Smart e southworking spingono all’acquisto di case più grandi
6 mag 2021 | 3 min di lettura | Pubblicato da Rosaria B.
Emerse tre tipologie diverse di domanda per il mercato immobiliare
Pubblicato il 6 May 2021
La convivenza con la pandemia, e quindi con le restrizioni che ci accompagnano da più di anno, sta trasformando le nostre abitudini di vita non solo nei luoghi pubblici, ma anche dentro casa.
La necessità di trascorrere un numero maggiore di ore all’interno della propria abitazione ha fatto sorgere nuovi desideri ed esigenze tra cui non solo quella di avere uno spazio all’aperto, come un balcone, un terrazzo o persino un giardino privato, ma anche zone adeguate per poter lavorare da remoto.
La condivisione dei locali tra genitori in smart working e figli, alle prese con la didattica a distanza, nonché la necessità di combinare il tempo libero con quello dedicato al lavoro all’interno delle mura di casa, starebbe spingendo, almeno chi può permettersi di accedere un mutuo prima casa anche elevato o chi dispone di abbondante liquidità, a cercare soluzioni più ampie.
La domanda di nuove abitazioni premia tre tipologie
A raccogliere e a sintetizzare alcune tendenze, è Gabetti Property Solutions nel report “Smart working e nuove esigenze abitative: come il lavoro impatterà su abitazione, mercato residenziale e stili di vita”.

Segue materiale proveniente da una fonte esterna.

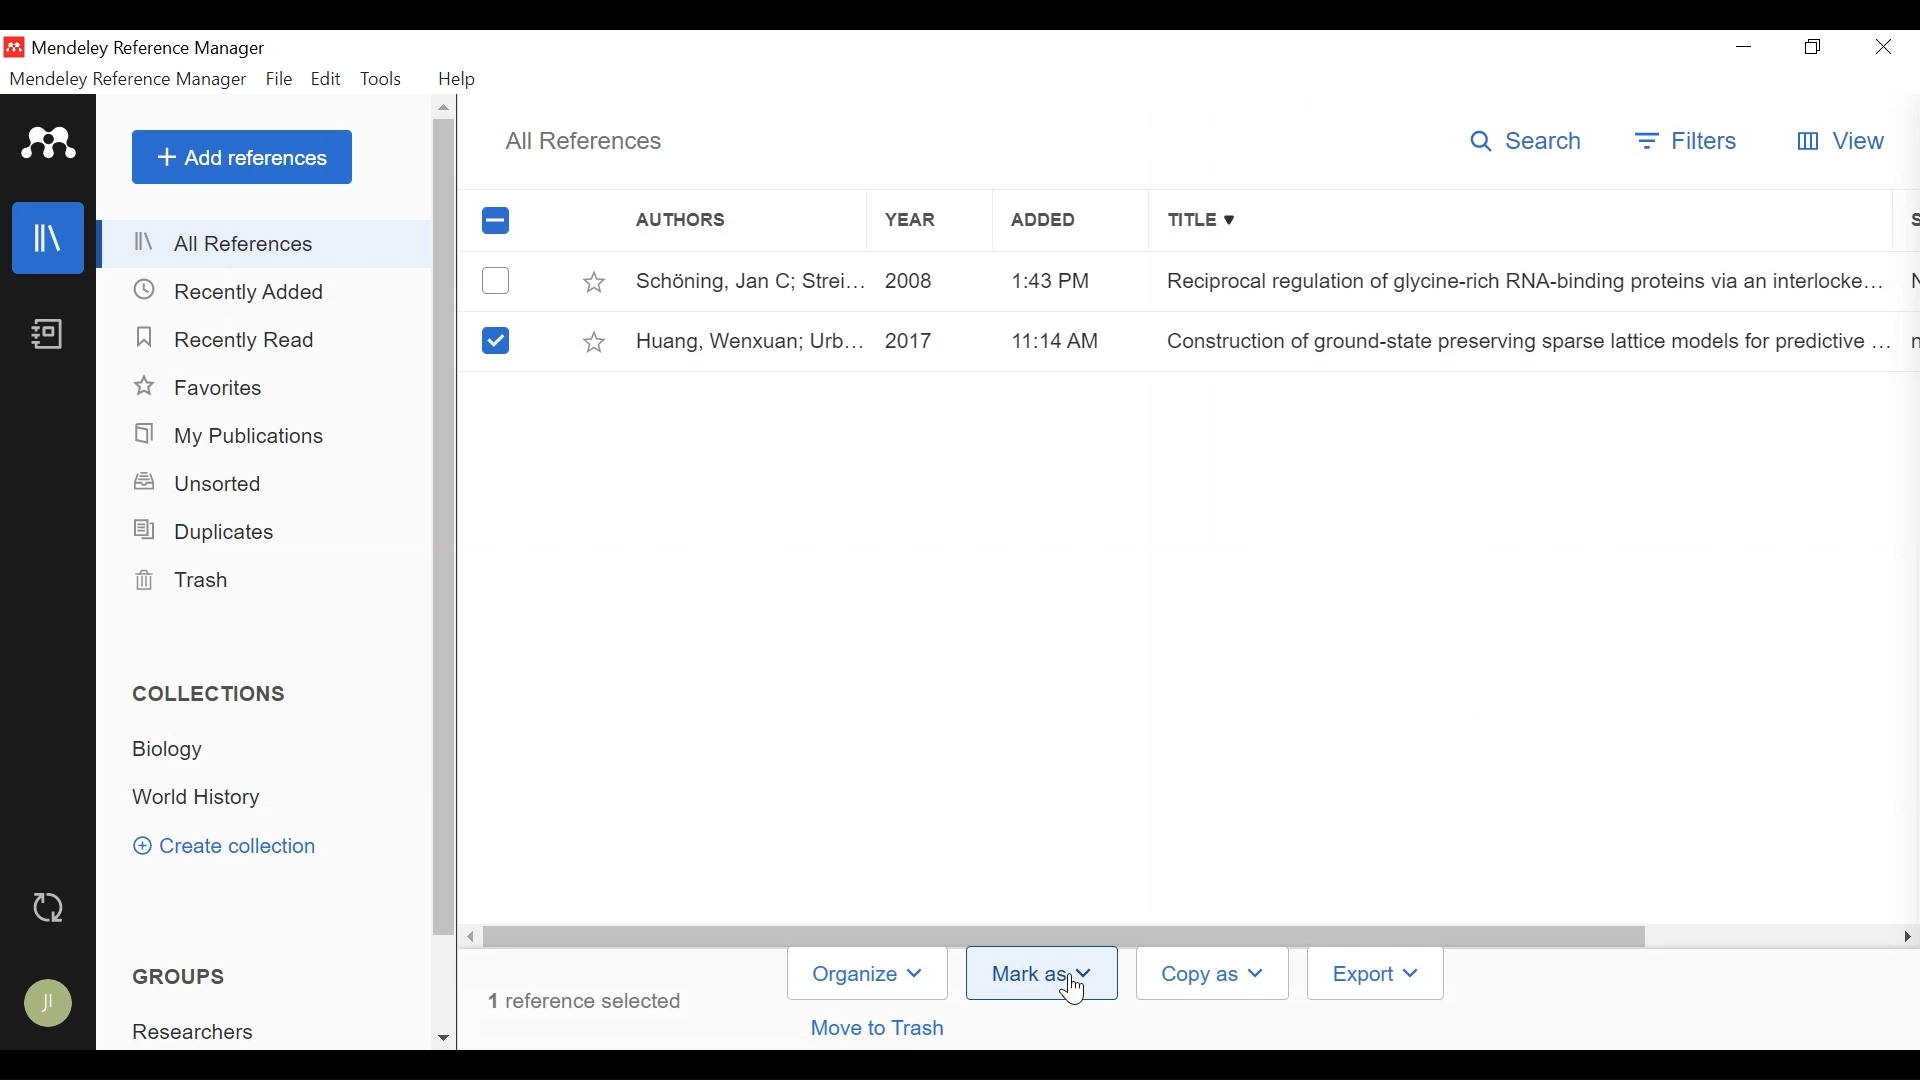  I want to click on Collection, so click(217, 798).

Secondo l’indagine che ha coinvolto un campione di lavoratori, l’impatto diretto dello smart working sulle nuove tendenze in termini di mercato immobiliare è dimostrato dal fatto che quasi 9 lavoratori in smart working su 10 hanno dichiarato di avere cambiato, o avere in programma di modificare, la propria situazione abitativa.
Il 43% degli intervistati lavora tuttora in soggiorno, il 26% prevede di acquistare, o ha già acquistato, una casa più grande e ben il 21% prevede di trasferirsi al sud, da dove proviene.

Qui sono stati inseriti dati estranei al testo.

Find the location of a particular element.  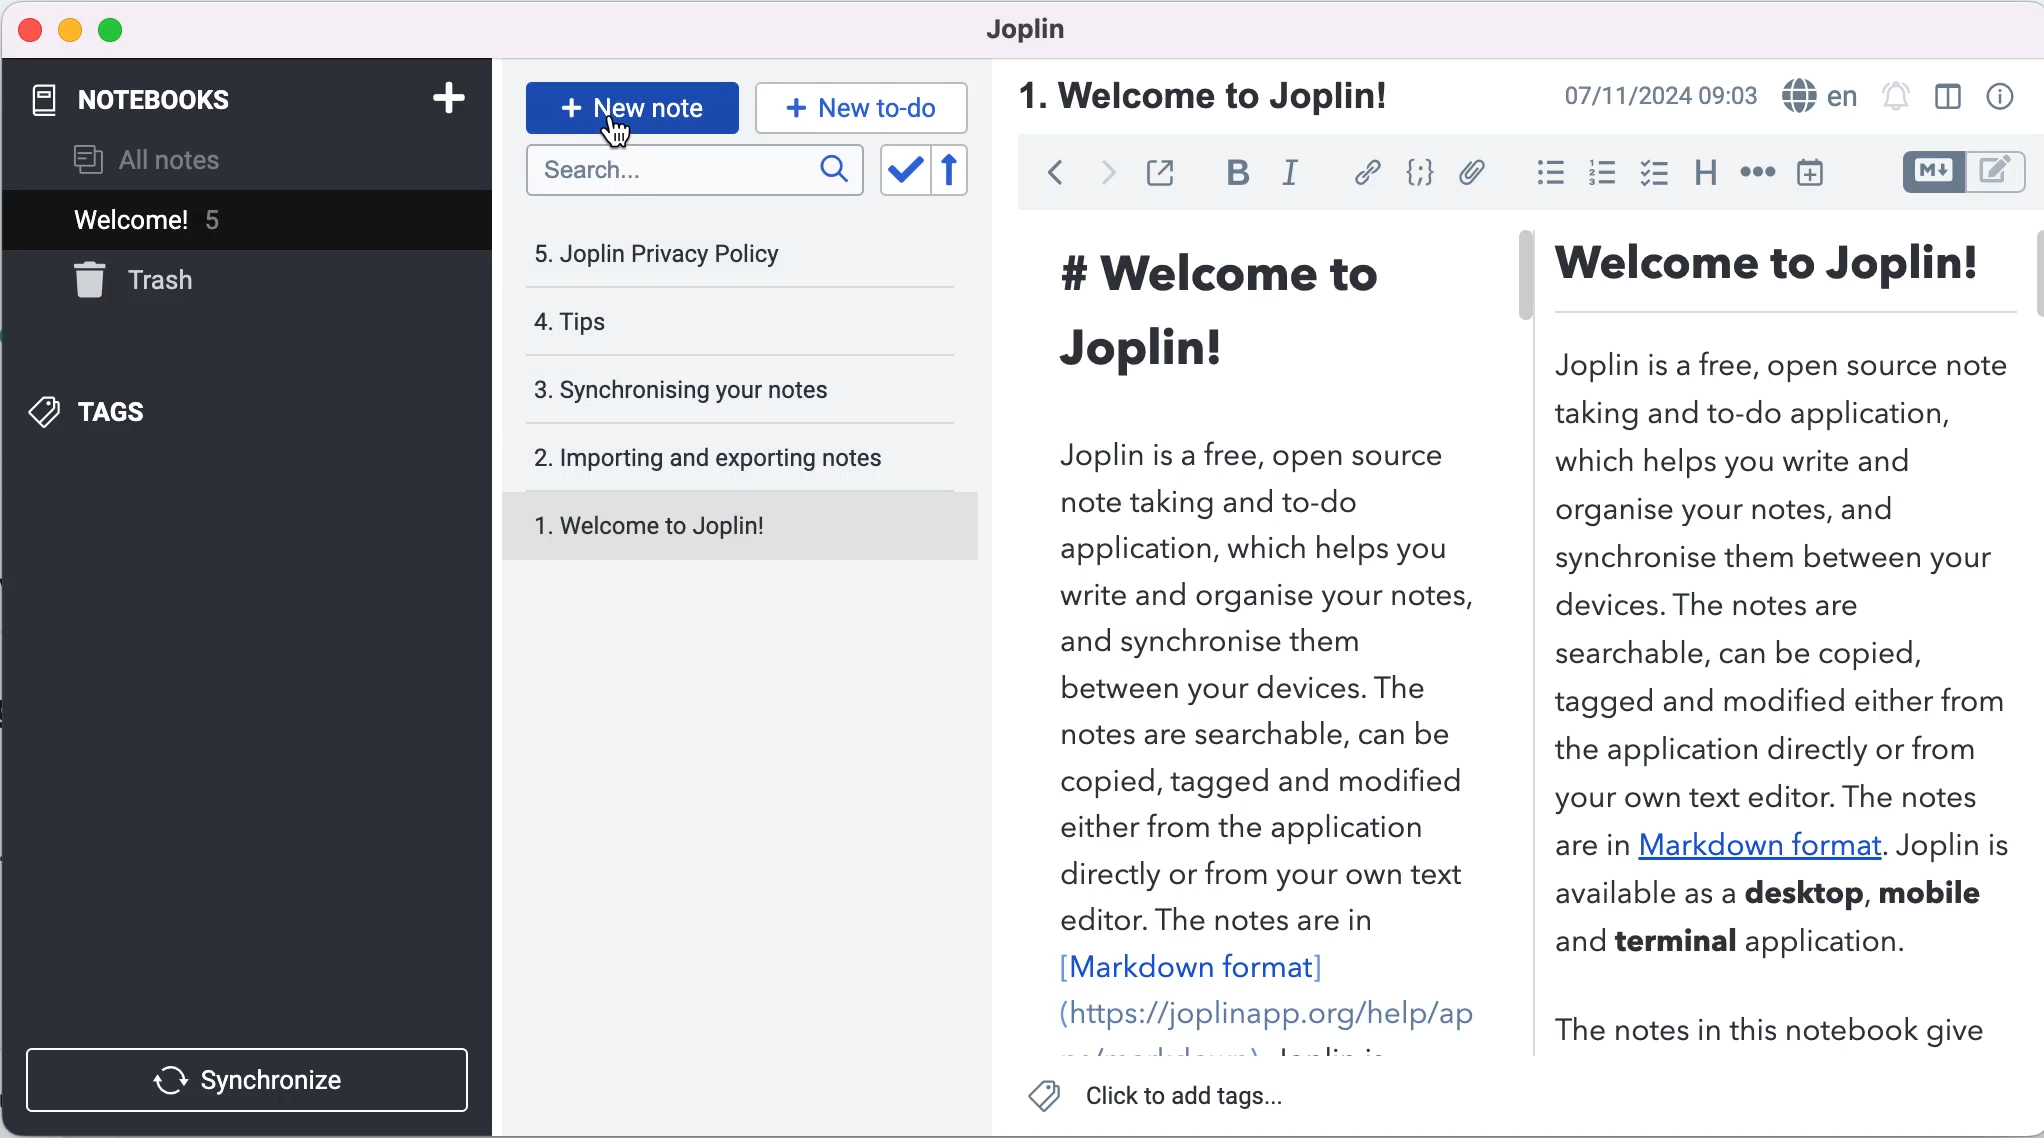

Queste percentuali a loro volta potrebbero tradursi in tre tipologie diverse di domanda per il mercato immobiliare: case di dimensioni più ampie con spazi modulabili a seconda delle necessità; case che consentano di dedicare uno spazio fisso per lo smart working, dato che molte aziende potrebbero applicare questa nuova modalità di lavoro in modo permanente; e seconde case in località turistiche, anche se non necessariamente, data la possibilità lavorare a distanza tutto l’anno e la percezione diffusa di un rischio sanitario minore per chi decide di trascorrere periodi di villeggiatura in un’abitazione di proprietà.
Smart working in sala o in camera da letto
Dalla ricerca commissionata dalla rete immobiliare è emerso quanto il fenomeno smart working sia esteso: il 34% lavora in smart working a tempo pieno, il 37% è in smart working alternato all’ufficio, e solo il 20% continua a lavorare in ufficio.
Il 10% degli intervistati ha la possibilità di utilizzare la seconda casa per lavorare, mentre l’80% utilizza la dimora abituale.
Solo il 22% dispone però di una vera e propria stanza studio, mentre il 43% ha risposto di lavorare in soggiorno e il 15% in camera da letto. Il 9% ha invece dichiarato di lavorare in cucina, mentre il resto degli interpellati si sposta in modo indifferente tra i vari ambienti dell’abitazione.
Con l’affermarsi dello smart working chi cerca casa oggi tenderebbe a puntare su tagli più grandi per ovviare a questi disagi, ma cresce anche la percentuale di chi intende apportare delle modifiche interne all’abitazione: il 24% degli intervistati oggi ha effettuato o effettuerà modifiche interne alla propria abitazione, approfittando anche delle iniziative di ristrutturazione grazie agli incentivi fiscali e al Superbonus 110%.